LMQL (arxiv) is a tool to steer language model generation. The language interface nicely stitches together a set of features such as:
- String manipulation, filling holes and variables
- String constraints for output tokens, switch on and off generation
- Tool use
Here’s how it works:
1. String manipulation: [WORDS] denotes a hole that needs language model to fill; {WORDS} denotes a variable that exists in the scope context. For instance:
Write a summary of {name}, the singer:
{{
"name": "[STRING_VALUE]",
"age": [INT_VALUE],
"top_songs": [[
"[STRING_VALUE]",
"[STRING_VALUE]"
]]
}}
Given the context {'name': 'Bruno Mars'}
, the variable name is replaced with Bruno Mars
to get the initial prompt Write a summary of {name}, the singer: \{\{ "name": "

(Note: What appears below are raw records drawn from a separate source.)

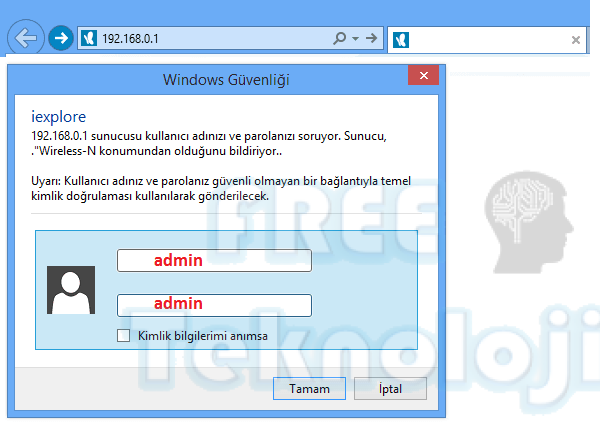Click the Uyarı warning message text
Viewport: 600px width, 428px height.
tap(220, 191)
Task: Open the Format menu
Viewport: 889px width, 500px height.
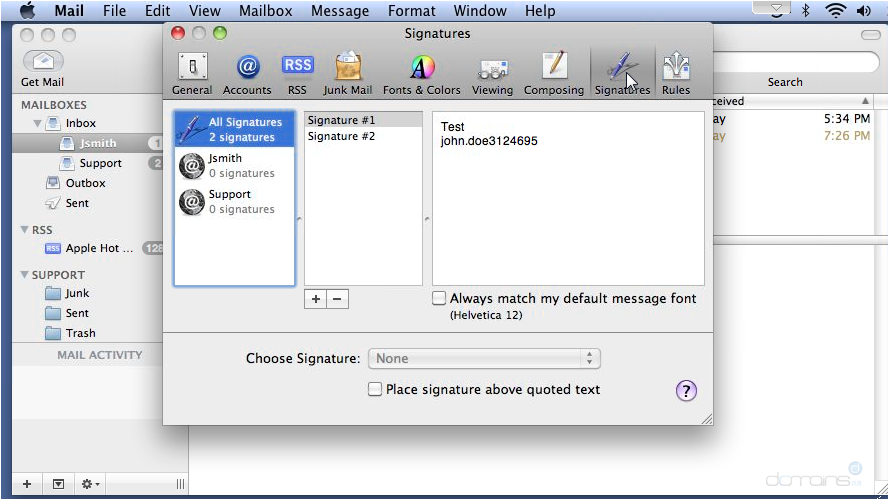Action: coord(412,11)
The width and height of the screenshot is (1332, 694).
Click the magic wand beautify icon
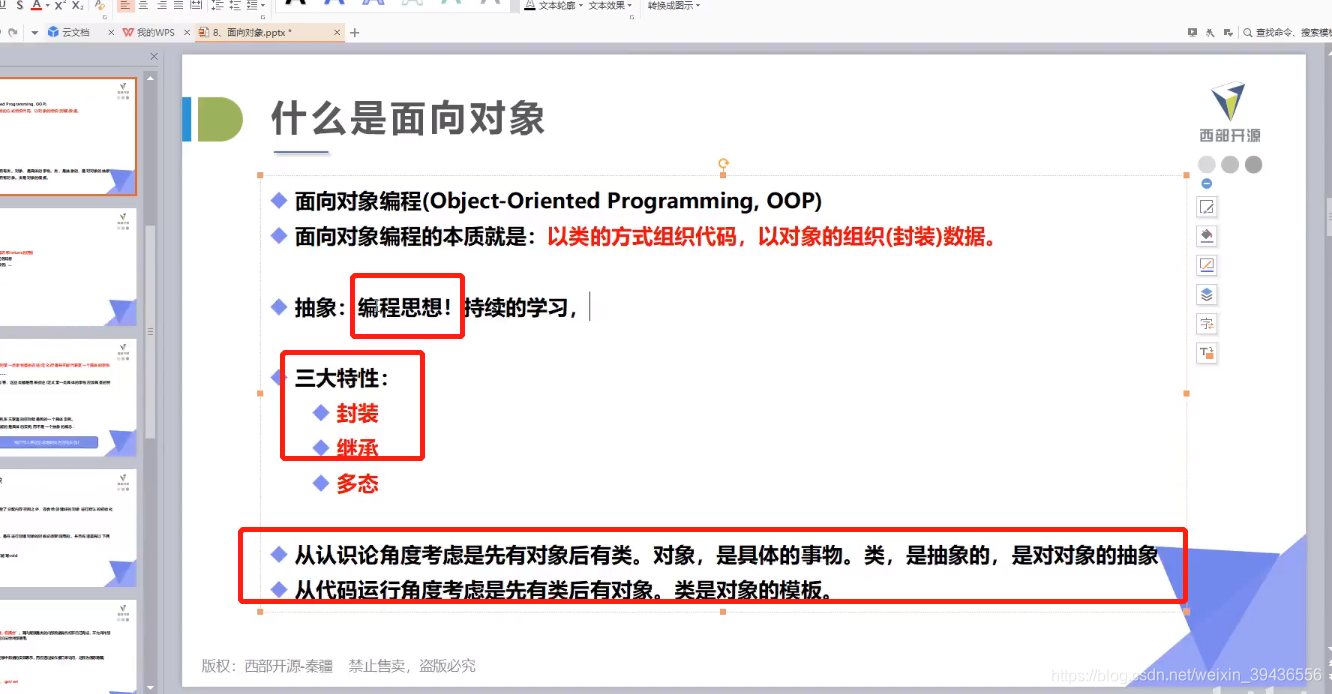1210,32
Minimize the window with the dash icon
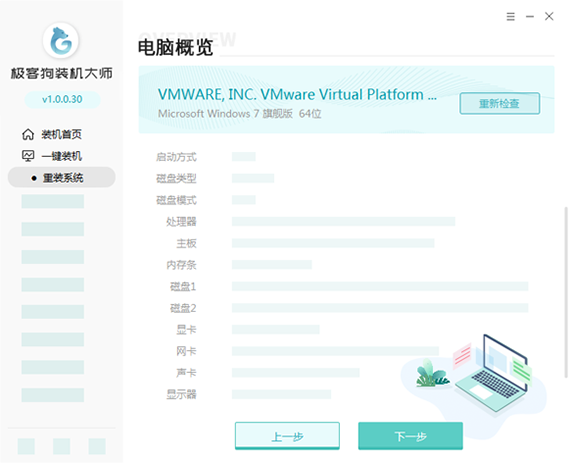570x463 pixels. tap(530, 16)
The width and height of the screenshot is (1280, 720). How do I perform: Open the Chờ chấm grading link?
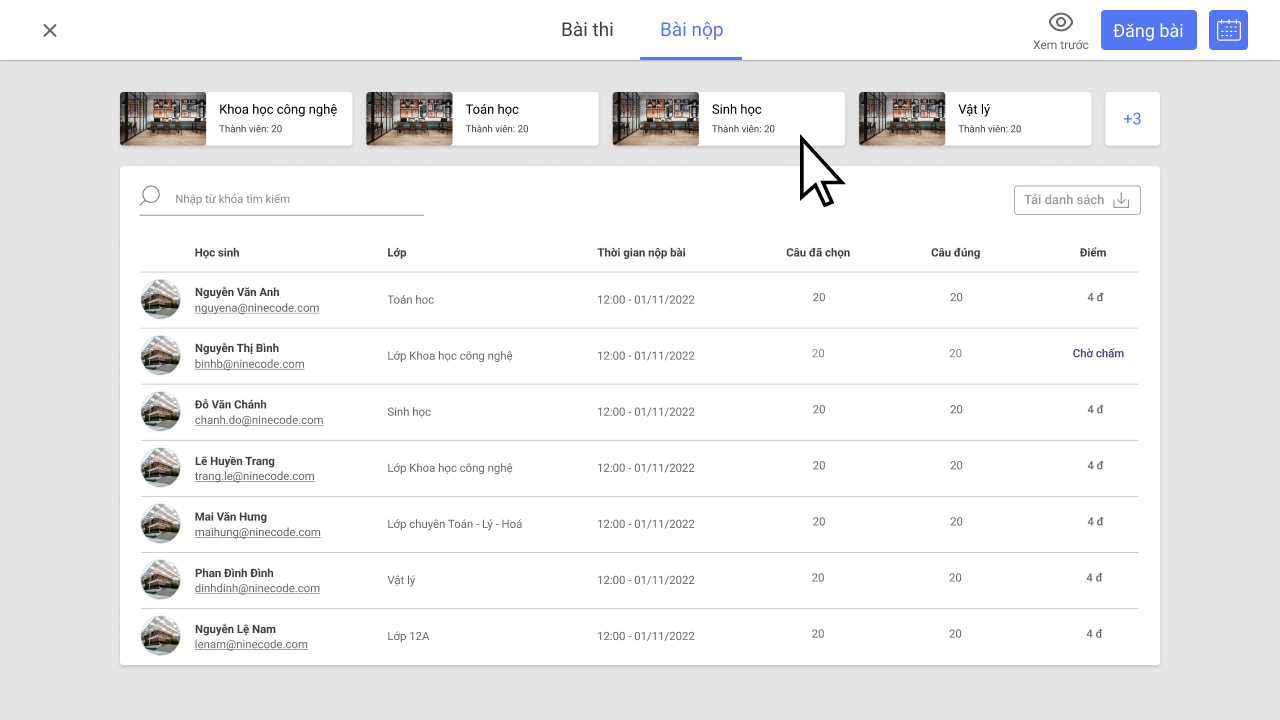[x=1097, y=354]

, the generation spits out a few tokens, followed by a quote "
, LMQL detects the quote and stops the generation, appends ", "age":
, and continues.
2. String constraints using masking: constraints, options all use the simple idea that we could limit the available tokens models can choose from. In openai API, this is done by setting the logit_bias
parameter, with the format of {"50256": -100, ...}
.
3. Tool use: This is similiar to variable substitution, with the ability to call a function to get the variable’s value. However it is different from the commonly used ‘tool use’ where models can choose among a set of tools. Although in theory, there’s nothing that stops LMQL to switch to structured output to choose a tool and run it, and switch back to the previous generation context.
Why it didn’t take off?
I suspect there are two reasons: The real world use cases are largely satisfied by structured/json output; instruction following has improved a lot. Combining these two gives us a nice alternative to LMQL using simply string interpolation using context from json output.